# 7_Tables_&_Charts_prototype_v1

This notebook contains a prototype for the different request that we will need to implement for getting the data needed to populate the tables and charts.

The filters that the client would be able to apply affect directly to the sourcing record entity. This sourcing record entity is directly linked with the indicator record entity and this indicator record entity contains the final impact value related with a sourcing record and to each indicator.

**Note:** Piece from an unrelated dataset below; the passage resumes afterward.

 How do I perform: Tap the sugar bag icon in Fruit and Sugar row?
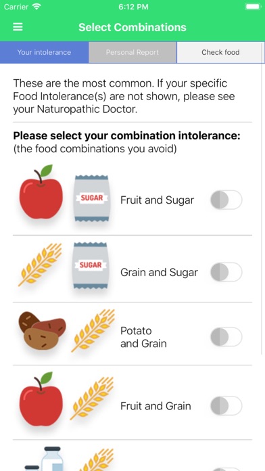coord(91,198)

The ```client payload``` would be something like:

```
{
  "indicators": [1, 2, 3], // ids of indicators, required
  "groupBy": "material", // material, business-unit, region, supplier, required
  "start_year": 2020, // required
  "end_year": 2030, // required
  "materials": [1, 2, 3], // optional
  "origins": [1, 2, 3], // optional
  "supp
liers": [1, 2, 3], // optional
}

```

The ```response example``` would be something like:

```
/api?indicators[]=water&groupBy=material&start_year=2020&end_year=2021

{
 data: [
  {
      indicatorShortName: "water", // name of the indicator, indicator.shortname
      indicatorId: 2, // id of the indicator, indicator.id
      groupBy: "material" //value of the groupBy query param
      rows: [ //one array element per material (group by entity)
        {
          name: Wood // name of the "group by " entity,
          values: [
            {
              year: 2020
              value: X //calculated by Elena's magic formula
              isProjected: bool //if this is based on actual data, or on estimation
            },
            {
              year: 2021
              value: Y, //calculated by Elena's magic formula
              isProjected: bool //if this is based on actual data, or on estimation
            }
          ]
        }
        
      ]
      yearSums:[
       {
         year: 2020
         value: //sum of all values for this year for this material (group by entity)
       }
      ]
    }
  ],
  metadata: {
    unit: //indicator.unit.symbol
  }
}

```


## 1. Import libraries

In [1]:
from psycopg2.pool import ThreadedConnectionPool

## 2. Access api in local for ptototype

In [2]:
## env file for gcs upload
env_path = ".env"
with open(env_path) as f:
    env = {}
    for line in f:
        env_key, _val = line.split("=", 1)
        env_value = _val.split("\n")[0]
        env[env_key] = env_value
        
list(env.keys())

['API_SERVICE_PORT',
 'API_POSTGRES_HOST',
 'API_POSTGRES_PORT',
 'API_POSTGRES_USERNAME',
 'API_POSTGRES_PASSWORD',
 'API_POSTGRES_DATABASE',
 'CLIENT_SERVICE_PORT']

In [3]:
postgres_thread_pool = ThreadedConnectionPool(1, 50,
                                              host=env['API_POSTGRES_HOST'],
                                              port=env['API_POSTGRES_PORT'],
                                              user=env['API_POSTGRES_USERNAME'],
                                              password=env['API_POSTGRES_PASSWORD']
                                              )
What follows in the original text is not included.